Waking up in dreamland, The land of the truly free and brave, a land of true liberty and virtue. It’s no different than waking up in Johannesburg or Madrid, or even Moscow – I suppose.
In dreamland, simply put, I have just not really fully woke up.
In dreamland, I have the same flaws, still as incompetent, my head is still stuck in the clouds as they will say. However, here, I can still enjoy the little good that I am capable of giving. I may never change the world as I’ve been told I should, or I could – or I may yet still achieve that in time…but I guess the difference is that I still believe that time will let me get there eventually.
Meaningful friendships have shown themselves hard to come by. It could be that I have yet to meet people that make it feel as if I am able to express myself beyond my attempts to tailor my behaviours, thoughts, emotions and inadequacies to suit my surroundings.
It could also be that I have not learnt to suit my behaviours, thought, emotions and inadequacies to suit my surroundings.
Otherwise, the sun brings a lovely heat and I love it when I wake up in time to catch it blazing through the morning breeze, with a warm coffee and a seat to soak it up and explore easier adventures in my head.
At around noon, it often gets a bit too hot and I prefer to find a cooling shade where I can sit with a cup of a colder drink and listen to some music, or engage in some cheap conversations, laughters, or a wandering imagination as I blissfully stare into the horizon.

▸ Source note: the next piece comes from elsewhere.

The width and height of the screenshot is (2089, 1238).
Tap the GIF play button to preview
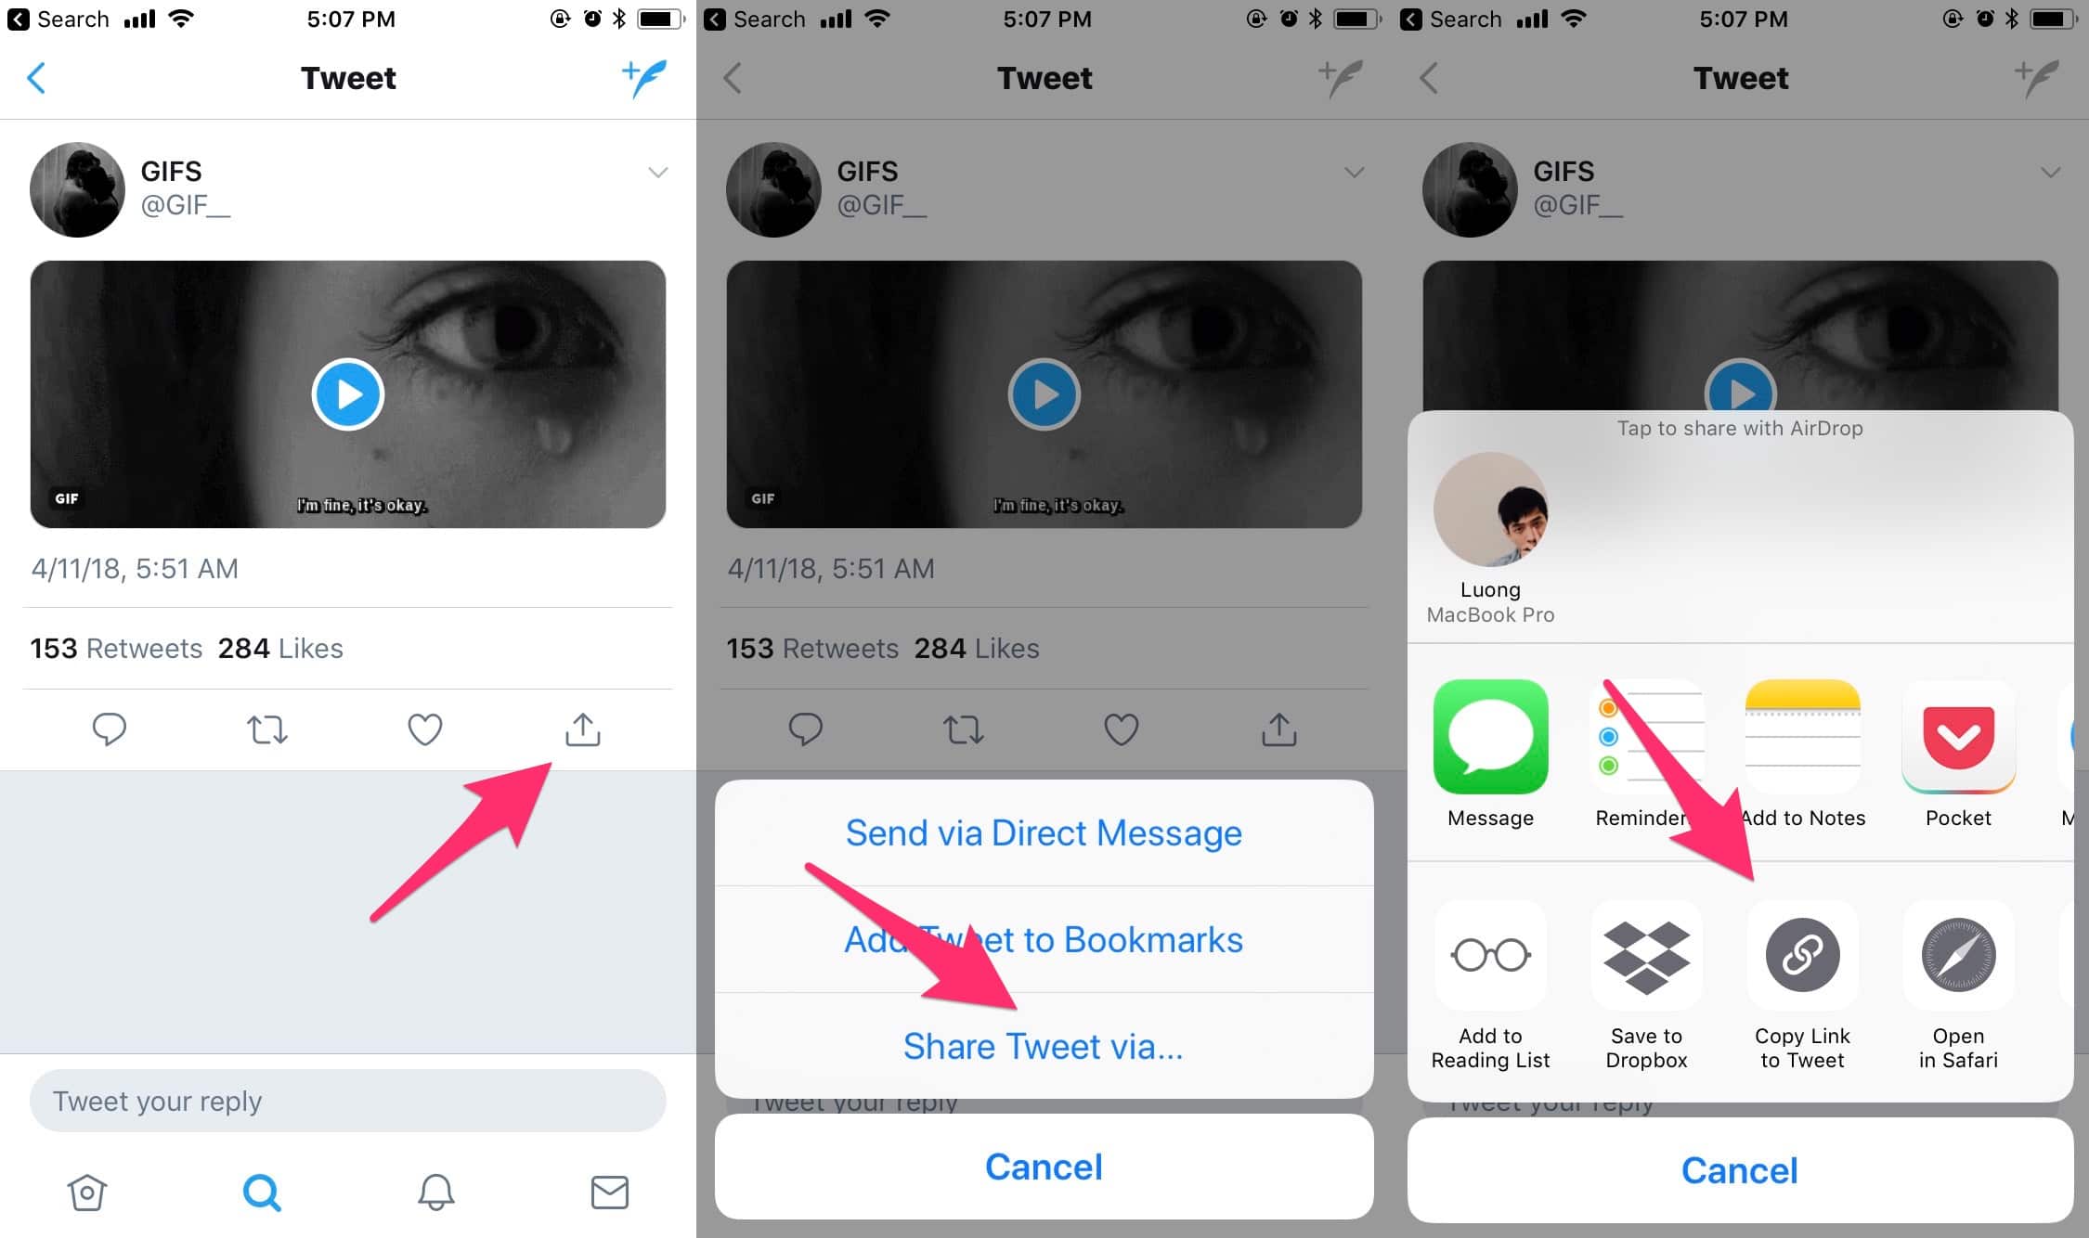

I pick up a piece of dried grass and pick it apart as I consider the possibility that I may one day realize that I am but a child of the soil of my birth. I think that maybe one day I’ll be able to afford a plot of land on which I’ll be able to grow something new, maybe a potato or some fruit.

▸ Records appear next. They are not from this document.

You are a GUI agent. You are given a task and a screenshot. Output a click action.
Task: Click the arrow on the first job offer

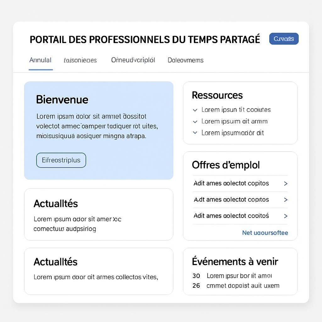(x=286, y=183)
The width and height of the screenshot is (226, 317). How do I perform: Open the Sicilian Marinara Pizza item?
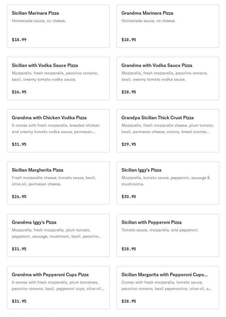58,26
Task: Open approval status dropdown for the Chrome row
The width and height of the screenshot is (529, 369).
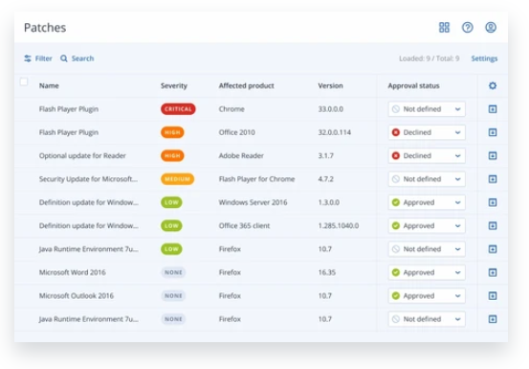Action: [427, 109]
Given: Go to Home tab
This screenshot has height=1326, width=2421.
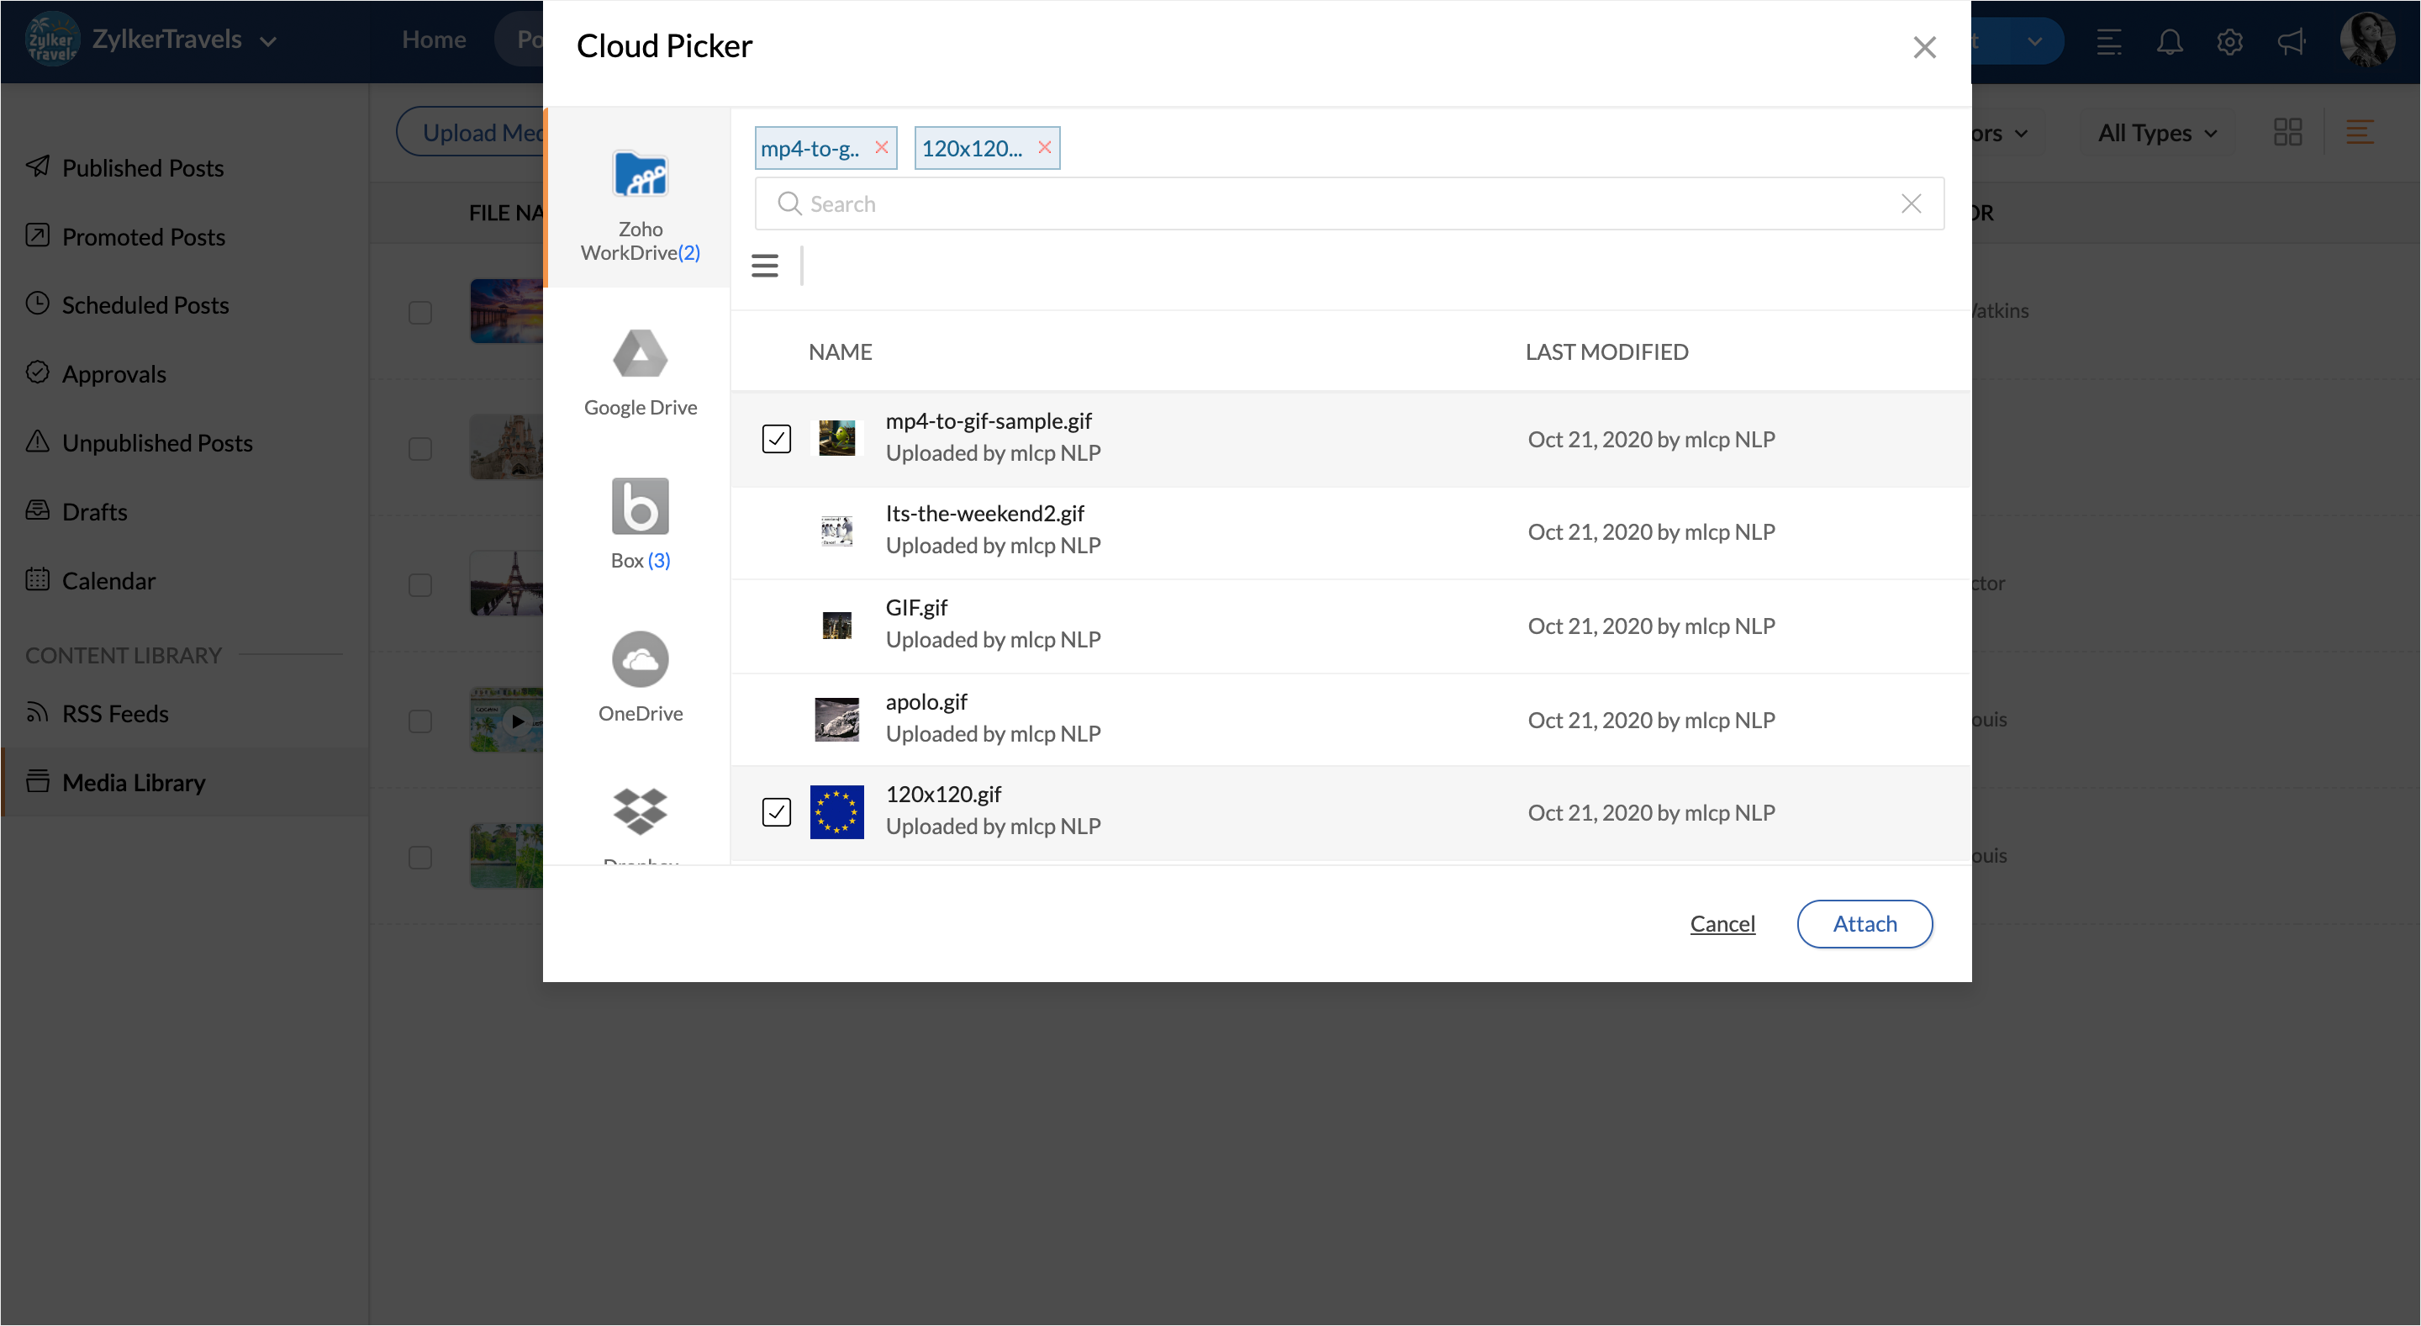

But it would be better if I would one day be able to wander away and come across some unowned land by the riverside where I can build me a home, row a boat and catch some fish.
The “if” word can be such a joy when it opens doors to things previously unimagined. But it can also be such a pain when it shows you the many kinds of doors that you are currently on course to never hold the key to.
And fear always creeps in. You could travel far and wide and find a home in a wilderness or forest somewhere out there, but that house needs still to be built, and I never did concern myself with learning how to lay bricks, or make bricks. And even if I did – How will I learn to unlove the conveniences of electricity and security from wild predators and illnesses?
All that doesn’t even matter because the biggest threat and predator of man is man. I can escape the clutches of modern society, the wars of Capitalism and Communism, but I’ll never get away from the criminality that rages in any or every human whom I might encounter even in the most off-the-grid places in this world.
But still, a day in dreamland, I love it there. Because I do not imagine a world without any or all of these evils, I just dream of one where I will be brave enough to hold my own, fight for what I did right, while not hurting myself too much for when I went wrong.